Before the modern era began a countries wealth could be measured in rolls of silk, be it purchased or produced.
Silk. One of the, if not the, most beautiful fabric known to man. Originating from a thread that was made to protect the silk worm during its cocoon process; is now found in wardrobes all over the world. Words cannot express the love and adoration I have for this fabric. The feel, the look, the way it can be handled and draped to create such effortless perfection – causing mass aesthetic appreciation… I think you get the point.
Researching and working with this fabric has only deepened and cemented all affection for it.
The main silks are raw silk, Dupioni, Charmeuse, Crepe de Chine, China silk – so on and so forth.
Silk originates from the province of Shantung, China; and is considered to be the most luxurious textile ever made. Such that the right to wear silk was limited to the Chinese emperor, his family and other dignitaries. Not only that, but an imperial decree was issued that vowed to kill anyone found exporting silkworms and their eggs.
‘To reach perfection silk must pass through sixteen hands from those of the reeler to those of the merchant’.

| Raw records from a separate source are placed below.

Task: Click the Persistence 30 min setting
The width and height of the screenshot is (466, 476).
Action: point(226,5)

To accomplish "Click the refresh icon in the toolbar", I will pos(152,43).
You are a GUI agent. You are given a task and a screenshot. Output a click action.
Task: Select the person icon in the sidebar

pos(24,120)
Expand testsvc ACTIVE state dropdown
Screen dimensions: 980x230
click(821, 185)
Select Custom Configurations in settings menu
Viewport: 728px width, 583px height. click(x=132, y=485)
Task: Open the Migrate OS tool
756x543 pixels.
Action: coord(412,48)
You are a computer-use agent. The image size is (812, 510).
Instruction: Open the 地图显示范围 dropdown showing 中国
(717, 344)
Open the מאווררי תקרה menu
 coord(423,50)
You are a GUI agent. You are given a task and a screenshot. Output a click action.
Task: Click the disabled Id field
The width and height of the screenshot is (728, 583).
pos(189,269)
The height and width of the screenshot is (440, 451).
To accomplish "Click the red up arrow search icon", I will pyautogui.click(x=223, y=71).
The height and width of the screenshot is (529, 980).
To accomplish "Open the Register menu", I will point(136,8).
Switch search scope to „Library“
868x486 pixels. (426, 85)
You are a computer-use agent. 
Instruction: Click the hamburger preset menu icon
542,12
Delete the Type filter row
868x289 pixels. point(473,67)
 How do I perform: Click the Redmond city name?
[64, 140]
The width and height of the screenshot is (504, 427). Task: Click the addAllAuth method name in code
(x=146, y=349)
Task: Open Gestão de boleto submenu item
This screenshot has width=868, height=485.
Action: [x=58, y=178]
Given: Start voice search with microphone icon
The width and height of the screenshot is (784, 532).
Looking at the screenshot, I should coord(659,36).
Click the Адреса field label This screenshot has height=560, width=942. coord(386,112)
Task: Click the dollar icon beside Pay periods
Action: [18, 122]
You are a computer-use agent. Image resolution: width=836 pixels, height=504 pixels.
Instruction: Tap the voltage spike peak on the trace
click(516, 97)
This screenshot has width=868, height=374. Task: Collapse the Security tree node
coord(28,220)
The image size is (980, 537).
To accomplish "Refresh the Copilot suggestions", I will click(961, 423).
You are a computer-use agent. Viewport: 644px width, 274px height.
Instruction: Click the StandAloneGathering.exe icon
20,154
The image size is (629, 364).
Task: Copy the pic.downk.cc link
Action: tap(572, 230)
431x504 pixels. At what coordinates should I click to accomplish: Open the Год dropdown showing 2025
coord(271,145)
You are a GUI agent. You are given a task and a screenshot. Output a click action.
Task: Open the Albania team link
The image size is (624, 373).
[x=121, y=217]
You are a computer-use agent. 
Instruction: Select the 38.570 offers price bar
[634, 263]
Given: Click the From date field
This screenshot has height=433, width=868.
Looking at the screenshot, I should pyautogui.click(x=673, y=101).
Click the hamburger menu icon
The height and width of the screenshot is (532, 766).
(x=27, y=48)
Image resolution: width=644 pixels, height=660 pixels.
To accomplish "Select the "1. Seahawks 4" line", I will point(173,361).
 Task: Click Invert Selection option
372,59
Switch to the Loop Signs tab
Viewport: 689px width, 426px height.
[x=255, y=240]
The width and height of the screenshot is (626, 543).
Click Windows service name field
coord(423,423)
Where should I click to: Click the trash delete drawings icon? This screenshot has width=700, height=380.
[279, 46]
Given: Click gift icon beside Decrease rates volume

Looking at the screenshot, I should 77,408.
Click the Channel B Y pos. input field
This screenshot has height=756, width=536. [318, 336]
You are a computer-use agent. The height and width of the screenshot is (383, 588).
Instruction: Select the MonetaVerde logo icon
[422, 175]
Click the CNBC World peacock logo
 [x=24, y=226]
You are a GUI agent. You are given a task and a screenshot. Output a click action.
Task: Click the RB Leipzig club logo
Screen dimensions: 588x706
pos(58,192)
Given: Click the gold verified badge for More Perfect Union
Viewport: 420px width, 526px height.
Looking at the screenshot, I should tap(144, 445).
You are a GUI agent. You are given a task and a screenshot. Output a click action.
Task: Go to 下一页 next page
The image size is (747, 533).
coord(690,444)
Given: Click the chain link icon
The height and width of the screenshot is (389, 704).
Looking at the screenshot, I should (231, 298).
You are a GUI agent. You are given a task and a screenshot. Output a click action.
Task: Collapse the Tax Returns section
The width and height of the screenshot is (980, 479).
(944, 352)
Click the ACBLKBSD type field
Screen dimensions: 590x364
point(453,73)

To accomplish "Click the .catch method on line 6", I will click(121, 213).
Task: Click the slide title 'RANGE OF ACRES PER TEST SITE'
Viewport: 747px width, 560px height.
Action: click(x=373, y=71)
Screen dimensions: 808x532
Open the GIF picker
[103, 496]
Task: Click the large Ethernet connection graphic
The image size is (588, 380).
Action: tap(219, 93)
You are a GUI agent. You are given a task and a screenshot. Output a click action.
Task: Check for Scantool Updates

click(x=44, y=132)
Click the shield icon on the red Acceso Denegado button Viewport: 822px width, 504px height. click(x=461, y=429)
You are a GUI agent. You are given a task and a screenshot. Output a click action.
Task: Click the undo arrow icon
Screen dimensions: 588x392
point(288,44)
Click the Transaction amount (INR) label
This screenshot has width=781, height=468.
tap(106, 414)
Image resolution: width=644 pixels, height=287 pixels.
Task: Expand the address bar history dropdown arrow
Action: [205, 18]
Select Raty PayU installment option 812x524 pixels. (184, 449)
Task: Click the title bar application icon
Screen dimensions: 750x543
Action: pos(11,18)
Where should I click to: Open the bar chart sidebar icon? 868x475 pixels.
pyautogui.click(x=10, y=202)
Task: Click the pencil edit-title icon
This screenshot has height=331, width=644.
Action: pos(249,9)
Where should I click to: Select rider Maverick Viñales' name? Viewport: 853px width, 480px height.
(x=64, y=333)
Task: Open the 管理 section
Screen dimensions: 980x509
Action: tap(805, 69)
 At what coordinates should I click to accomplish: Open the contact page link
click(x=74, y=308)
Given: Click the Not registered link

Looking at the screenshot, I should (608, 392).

Reasons to why it is loved so:
- It is very strong in regards to its tensile strength; meaning it can withstand a lot of pulling type pressure without breaking.
- Silk is a dream to wear in the summer as it can be worn in layers without creating an awkward bulky shape. Nor will it cause you to burn in the heat as it absorbs any perspiration whilst letting your lovely skin breathe.
- It’s an extremely versatile fabric that can be tailored for formal and non-formal events – to the likes of parachute rugs and prosthetic arteries.
But while this is all lovely information silk does have its downsides:
- It doesn’t always come at a friendly price.
- Another thing is that it is definitely a lot harder to look after.
- As silk is so water absorbent liquid/ perspiration stains can become quite obvious.
Working with silk turned out to be a really enjoyable and interesting process. I learnt a lot more about the fabric and understand more of its history than I did before. I was also extremely pleased with how the fabric toiles on the mannequin turned out. It gave me many ideas of how to use the fabric when next making a garment from it; now that I know most of its strengths and limitations.